About this task ▸
If a record below holds a picture, drop the picture and copy everything else exactly.

Records shown ▸
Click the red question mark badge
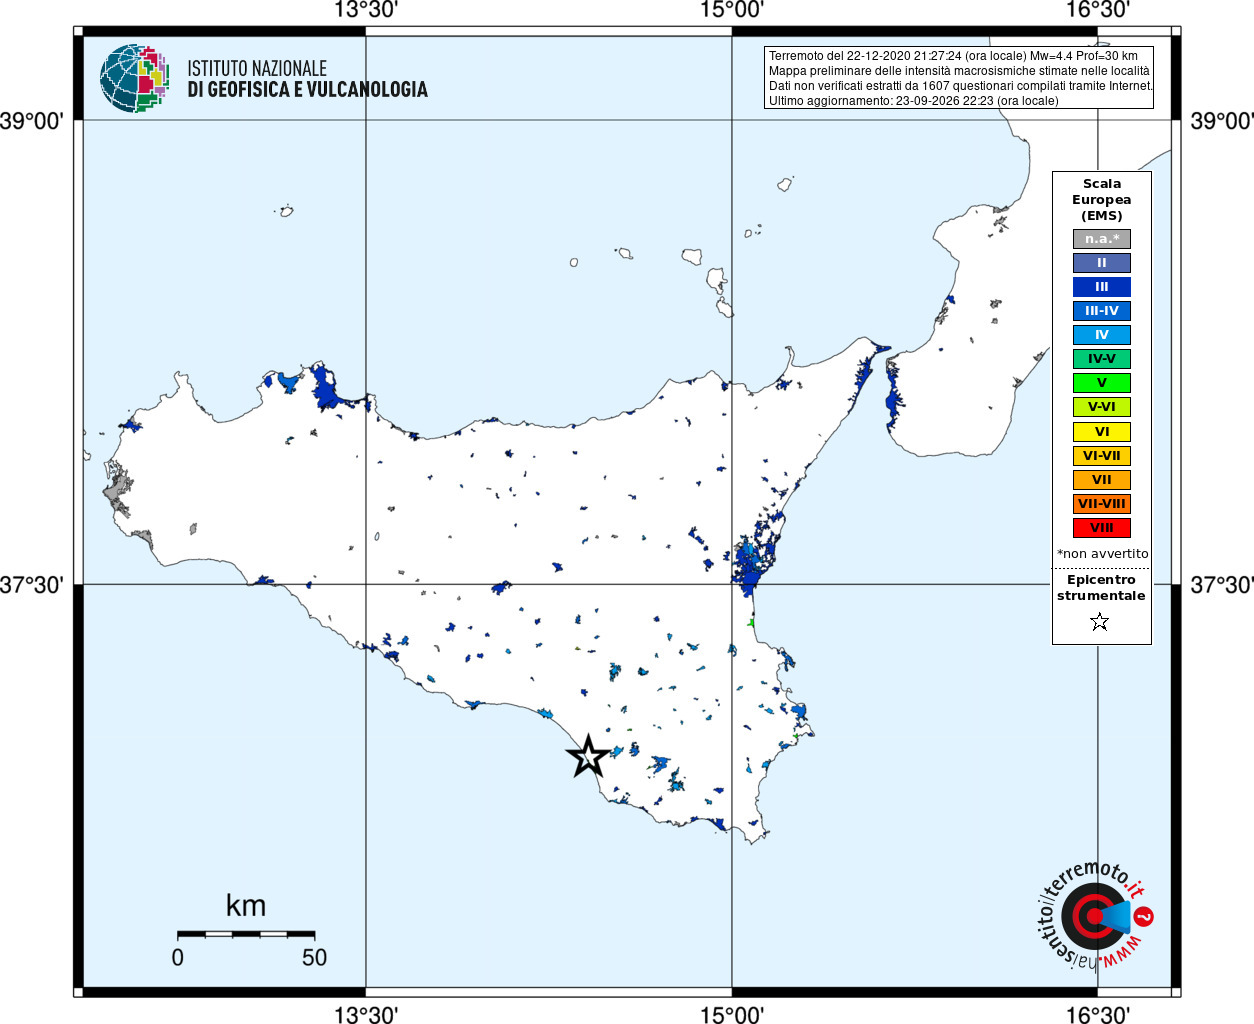 (x=1145, y=916)
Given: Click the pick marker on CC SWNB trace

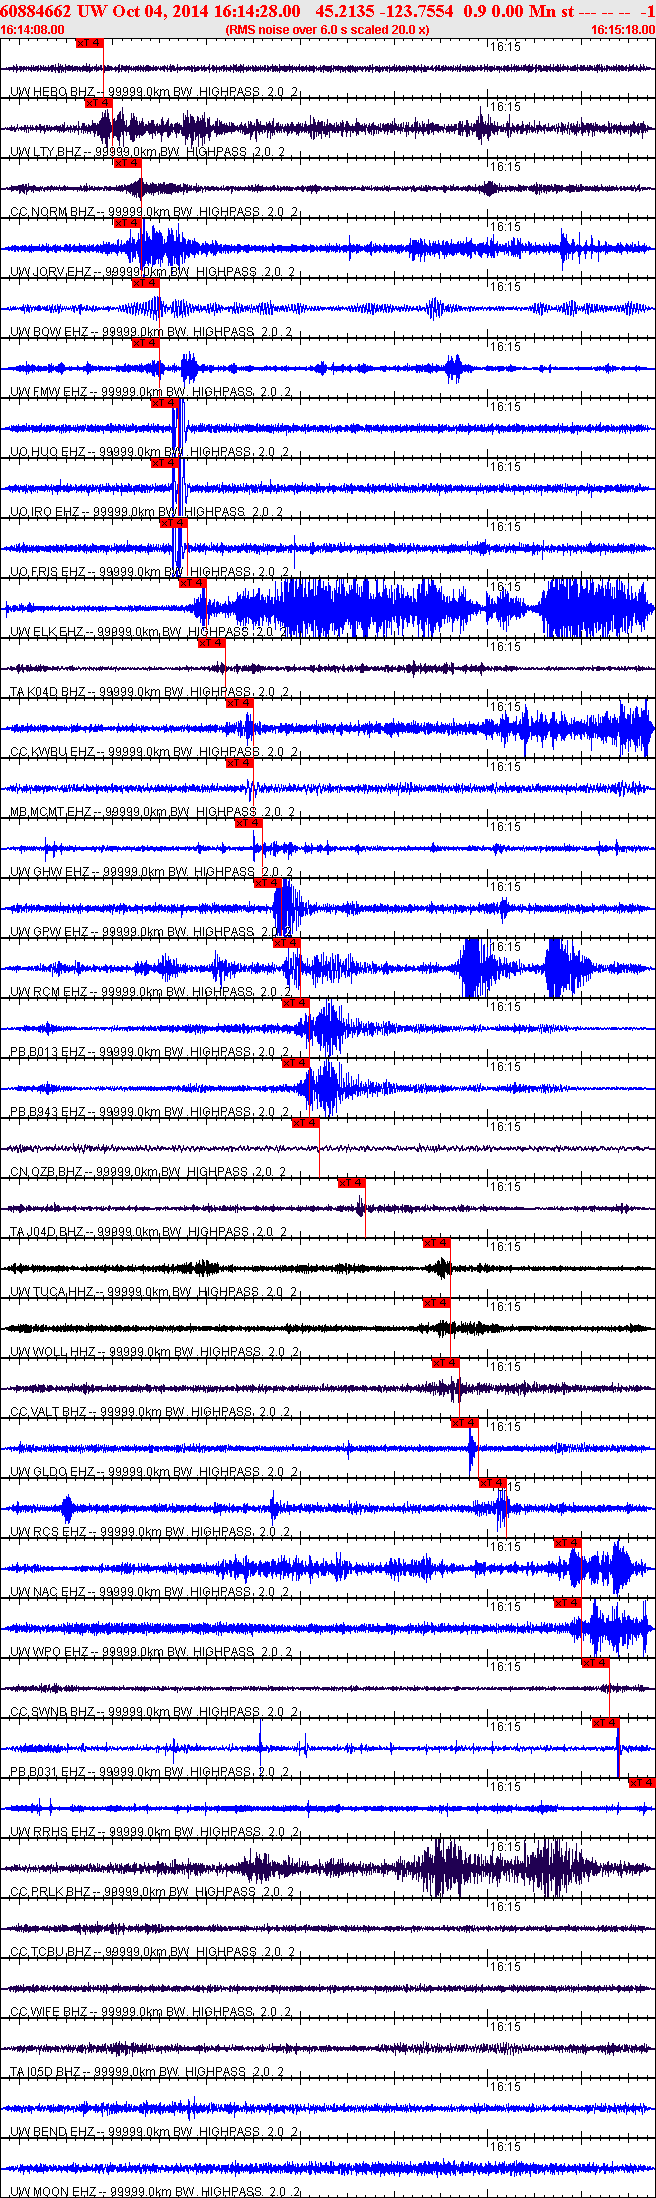Looking at the screenshot, I should (596, 1663).
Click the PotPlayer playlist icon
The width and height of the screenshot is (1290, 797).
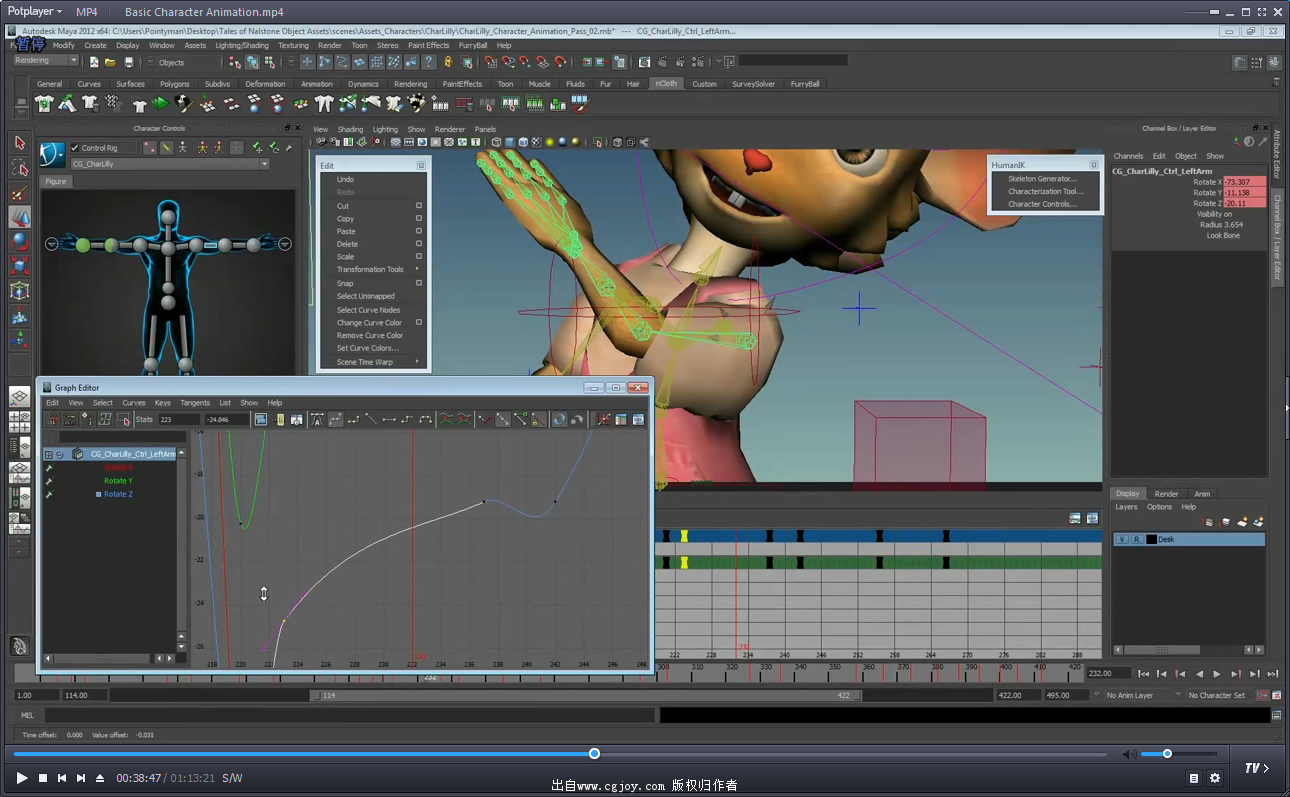pyautogui.click(x=1194, y=778)
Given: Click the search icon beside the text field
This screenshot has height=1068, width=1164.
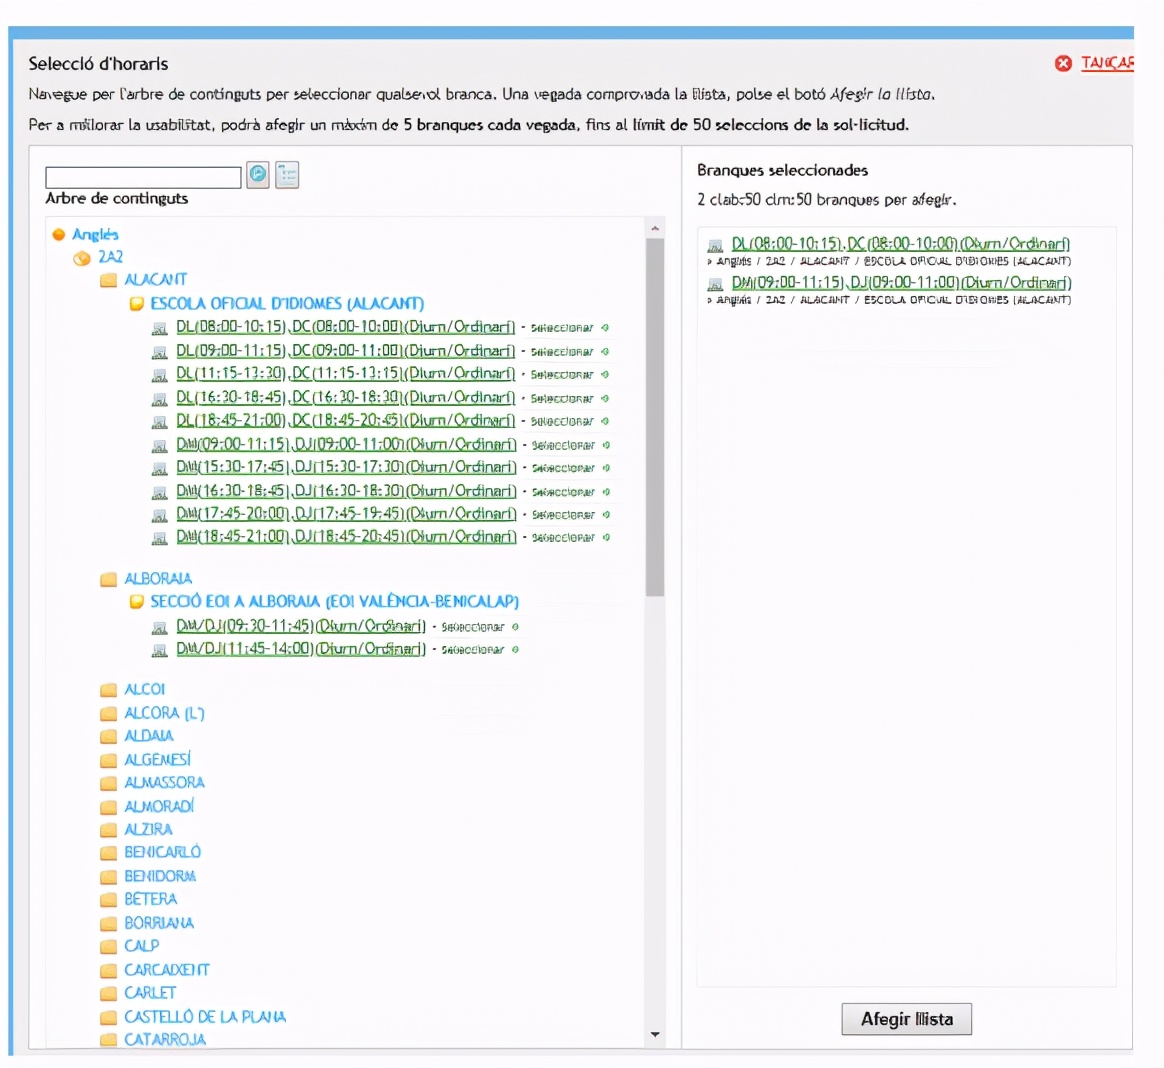Looking at the screenshot, I should pyautogui.click(x=258, y=175).
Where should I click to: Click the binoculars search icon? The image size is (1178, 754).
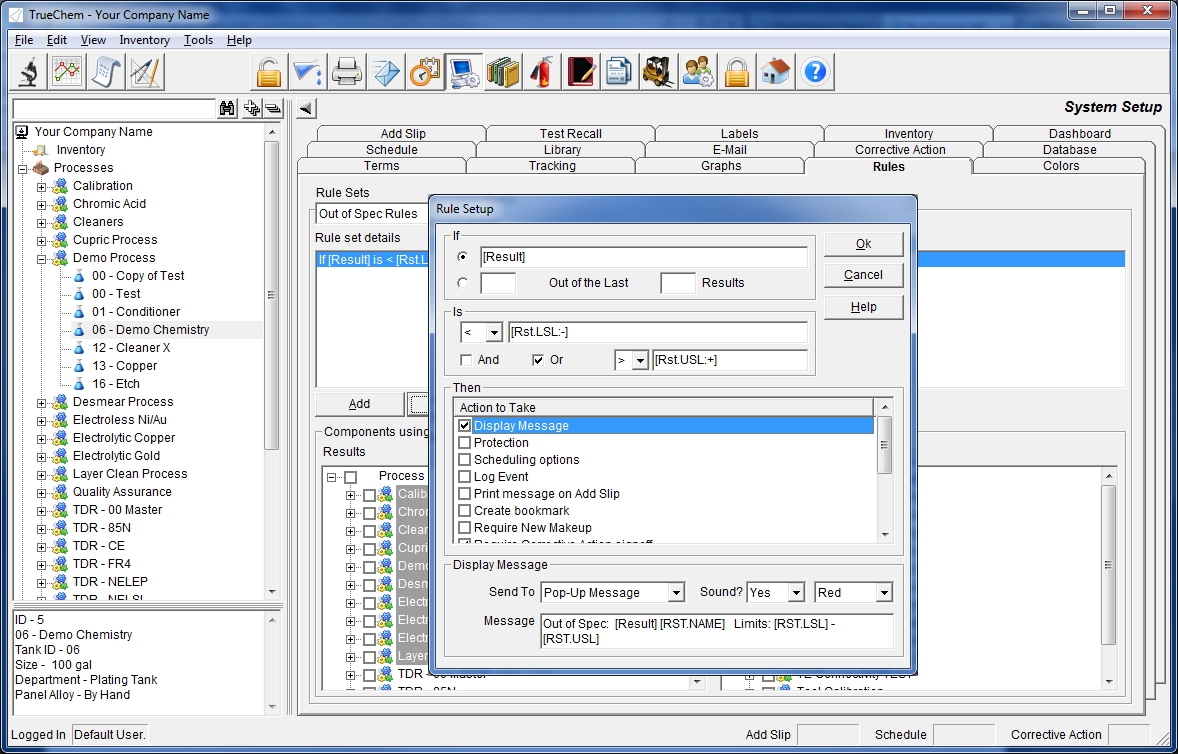(227, 108)
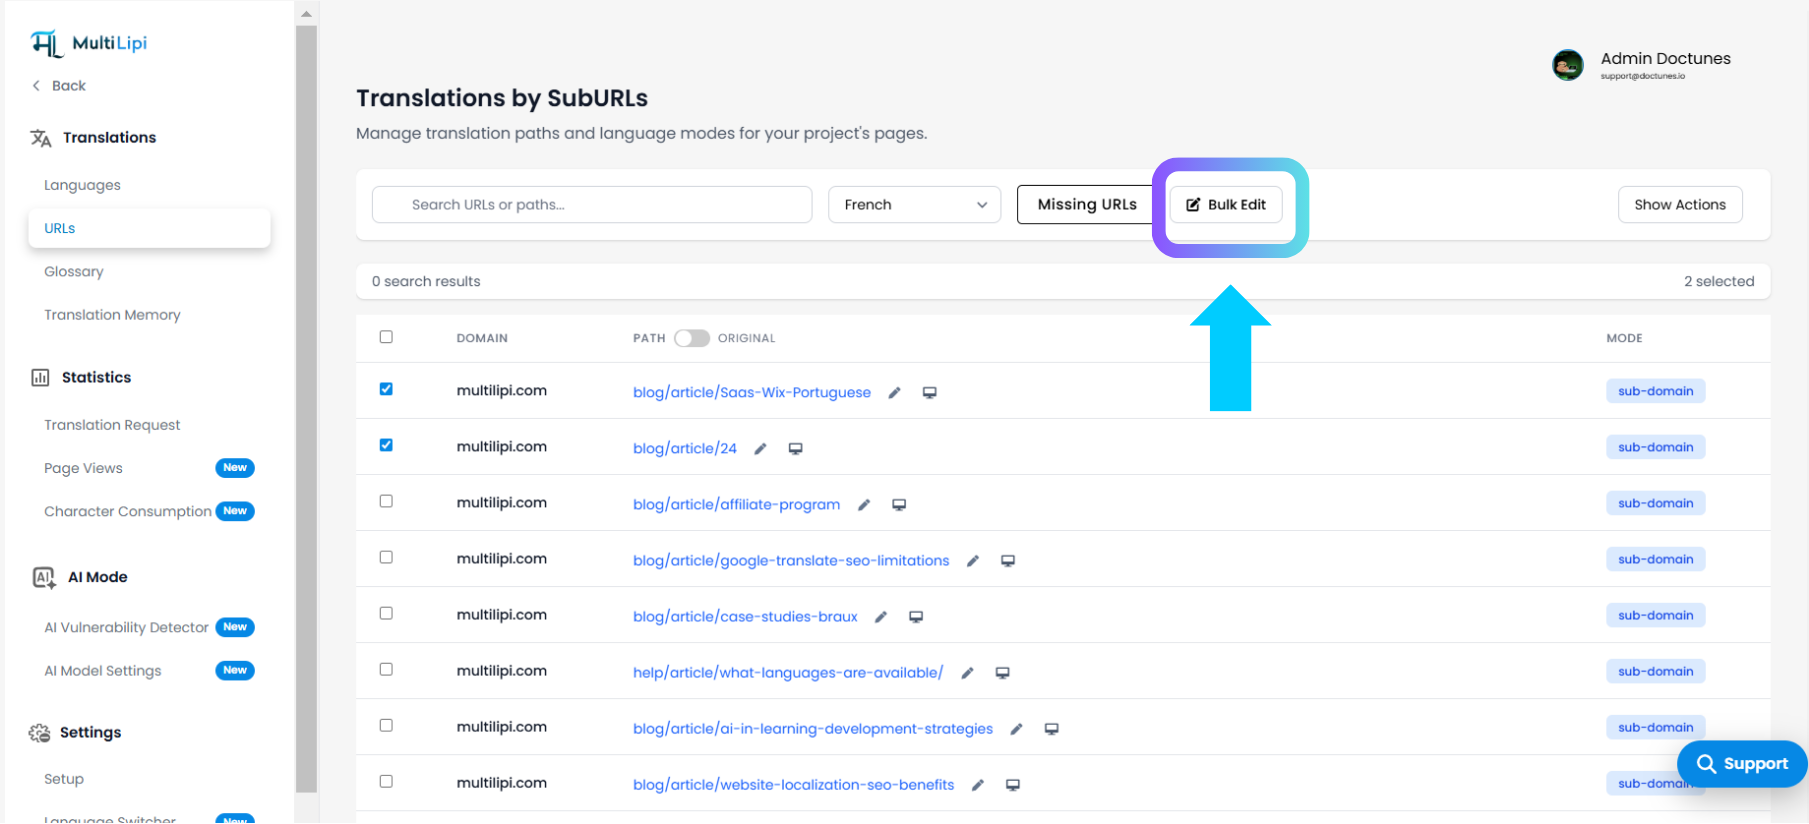Navigate to Translation Memory in sidebar

coord(112,315)
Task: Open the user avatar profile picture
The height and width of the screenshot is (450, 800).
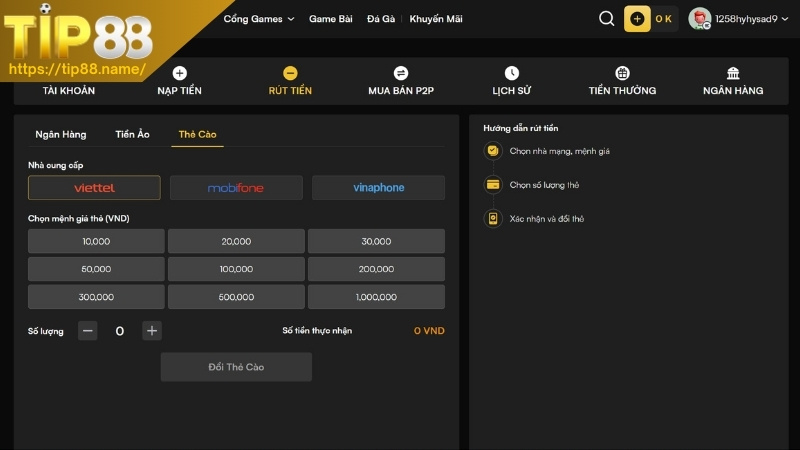Action: click(699, 19)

Answer box ▸
Click the red question mark badge
 (x=1145, y=916)
Given: Click the pick marker on CC SWNB trace

Looking at the screenshot, I should (596, 1663).
Click the PotPlayer playlist icon
The width and height of the screenshot is (1290, 797).
pyautogui.click(x=1194, y=778)
Given: Click the search icon beside the text field
This screenshot has height=1068, width=1164.
Looking at the screenshot, I should pyautogui.click(x=258, y=175).
Where should I click to: Click the binoculars search icon? The image size is (1178, 754).
(227, 108)
Navigate to Translation Memory in sidebar

coord(112,315)
Task: Open the user avatar profile picture
The height and width of the screenshot is (450, 800).
Action: click(699, 19)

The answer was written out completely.